Molara Ogundipe-Leslie, one of Nigeria’s leading scholars in women’s studies and women-in-development studies, was born in Ogun State. Her parents, the late Right Rev. L. M. Ogundipe and Chief Mrs. Grace Tayo Ogundipe, were among the earliest Nigerian Christian converts, and so she had an early exposure to Western education. Taught early by her mother, an elementary-school teacher, Ogundipe-Leslie later attended the then University College at Ibadan, from which she graduated with a First Class Honors degree in English in 1963. The years a little before and after Nigeria’s independence, which took place in 1960, saw great changes in the lives of Nigerians.
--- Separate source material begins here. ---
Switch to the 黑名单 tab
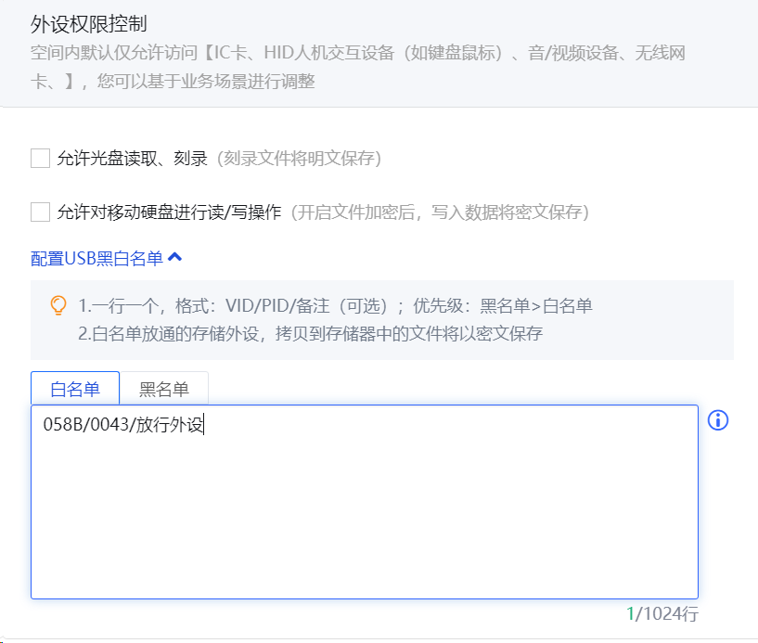The height and width of the screenshot is (643, 758). pyautogui.click(x=164, y=388)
It was during her undergraduate years at Ibadan at this time that Ogundipe-Leslie found her voice as a writer. The English Department at the time, under the leadership of two prominent scholars, Molly Mahood and Ulli Beier, became a center of creativity. It launched the Mbari Artists and Writers Club and gave support to the Horn, a student poetry and criticism magazine founded by J. P. Clark, in which Clark himself as well as other major figures—Abiola Irele, Wole Soyinka, and Christopher Okigbo—who were later to give direction to literary creativity in Nigeria also made their debut as writers. She participated actively in the Mbari Artists and Writers Club and wrote poetry and criticism for the Horn. Her student publications reveal her nuanced attitude to the events of that time and laid a solid foundation for her long struggle for women’s rights and her commitment to the dual tasks of theoretical work and practical action in advocacy.